We edit the docker-compose.yml with the new image id and run docker-compose --project-name=app-0002 up -d. We now have version 0.2 of the app up and running. The load balancer will already begin routing requests, and given we are using nginx LB we will have 0 downtime.

If you need to reach a desired scale you can now run that command to scale up resources before you shutdown the older version.

Now we can do docker-compose --project-name=app-0001 stop to close down the previous deploy. (Optionally we can run an rm to remove the data - but it might be a good idea to only remove this on the next deploy i.e. deploy app-0003 up, app-0002 stop, app-0001 rm).

Truly rolling update

If you have reasoning behind limiting the number of resources running at a given time you could simply stagger the scale. I.e:

app-0001 scale web=10
...
app-0001 scale web=8 app-0002 scale web=2
app-0001 scale web=6 app-0002 scale web=4
app-0001 scale web=8 app-0002 scale web=2
app-0001 scale web=10 app-0002 scale web=0
...
app-001 stop

Rollback

A rollback is also quite simple, run up on 0001 and stop on 0002.

80/20 deploy

This would be as simple as running scale web=2 on app-0001, and scale web=8 on app-0002.

Automate Everything

This also reminds me of a similar deploy strategy to capistrano, I might even look at using a similar tool to wrap docker-compose and save a rewrite of the deploy logic.

zacheryph · 2015-12-29T13:44:26Z

That looks like an awesome way of handling it @alexw23. I did not know about the --project-name param but that looks to cure this problem. Also simple enough to write a wrapper around for your own deployments

ccll · 2016-01-13T01:46:09Z

@alexw23 Awesome on the "--project-name"!

koliyo · 2016-01-27T17:23:52Z

@alexw23 Thanks, very informative!

flaccid · 2016-01-31T00:38:29Z

cough rancher

dnephin · 2016-02-03T18:08:16Z

Closing this as duplicate of #1786

gingerlime · 2016-08-03T07:15:05Z

Thanks for sharing the process, @alexw23. I have a couple of questions I hope you don't mind clarifying (apologies if I'm missing something obvious, I'm not too familiar with docker/compose yet):

Would this approach mean you need to have a docker-compose file just for the web components? (i.e. not including nginx-proxy or any data stores)?

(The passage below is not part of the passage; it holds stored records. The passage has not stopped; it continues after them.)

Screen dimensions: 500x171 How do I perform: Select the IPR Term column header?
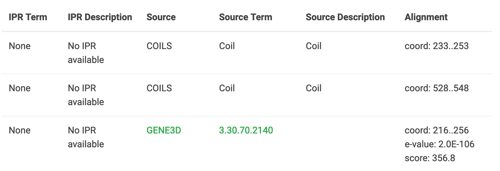pos(28,17)
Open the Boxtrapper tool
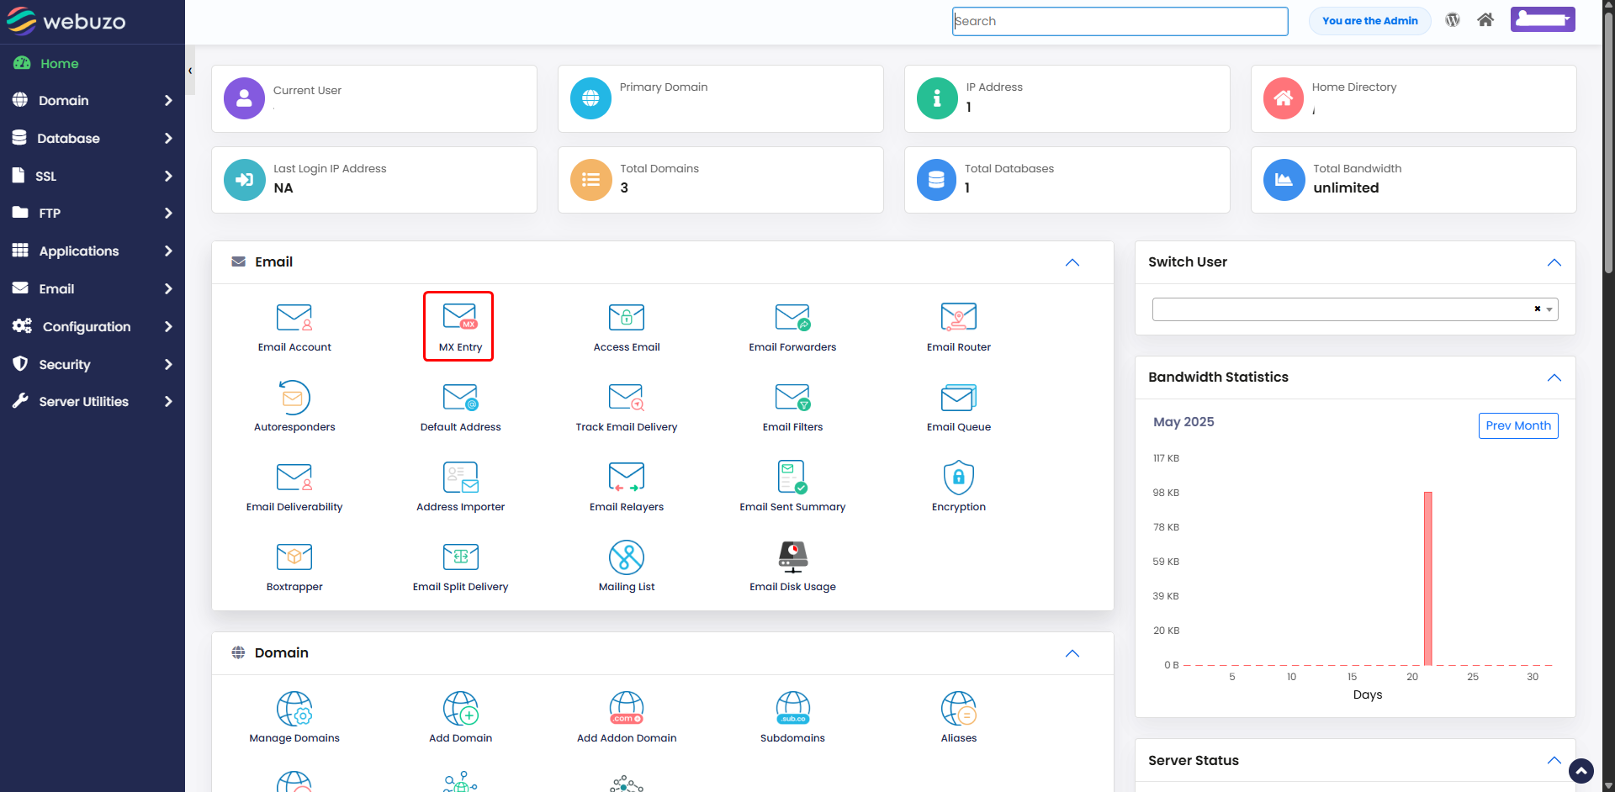Screen dimensions: 1615x792 294,567
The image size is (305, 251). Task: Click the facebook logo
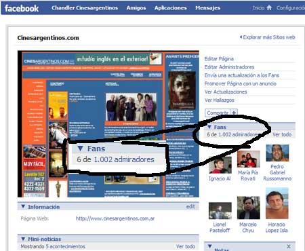tap(22, 8)
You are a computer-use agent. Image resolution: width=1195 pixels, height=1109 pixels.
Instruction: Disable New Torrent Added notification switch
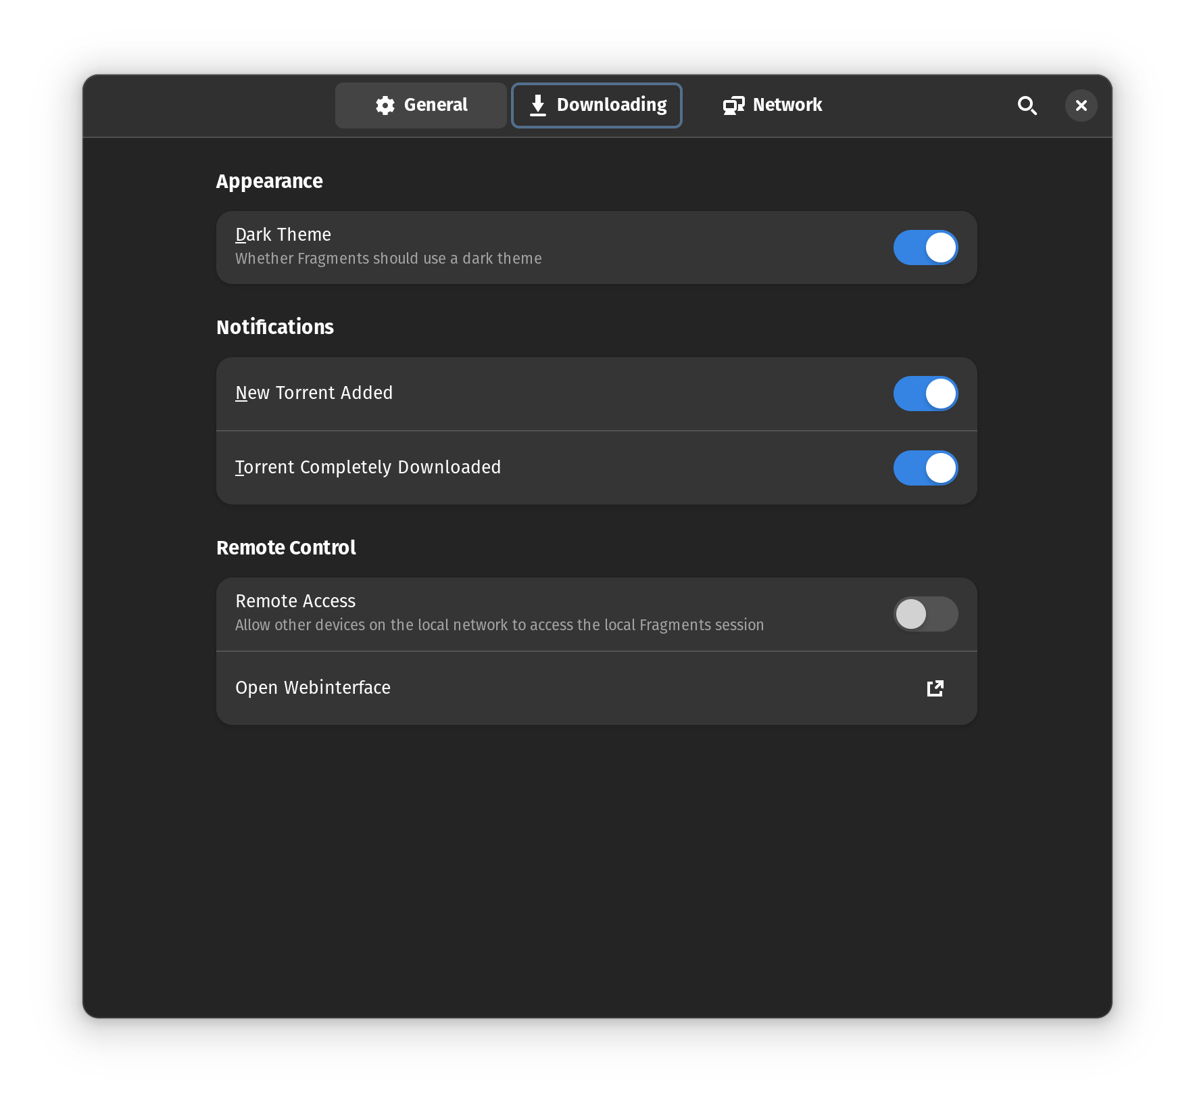click(925, 394)
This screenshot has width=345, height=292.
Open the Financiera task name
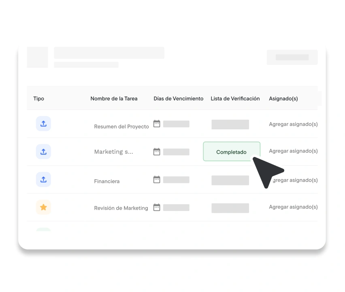(x=107, y=181)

Otherwise you end up creating more copies of those other components when they are not required (for nginx-proxy in particular this might create a problem since it publishes port 80, doesn't it?). How do you keep things organized / linked in this case?
Do you know if/how this works if the container take time to warm-up? Would nginx-proxy start sending requests even if the container isn't ready to serve requests? (e.g. rails takes some time to load... but as far as the container is concerned, it's up and running).

If you are able to share some examples or scripts it would be great, and thanks again for sharing your solution!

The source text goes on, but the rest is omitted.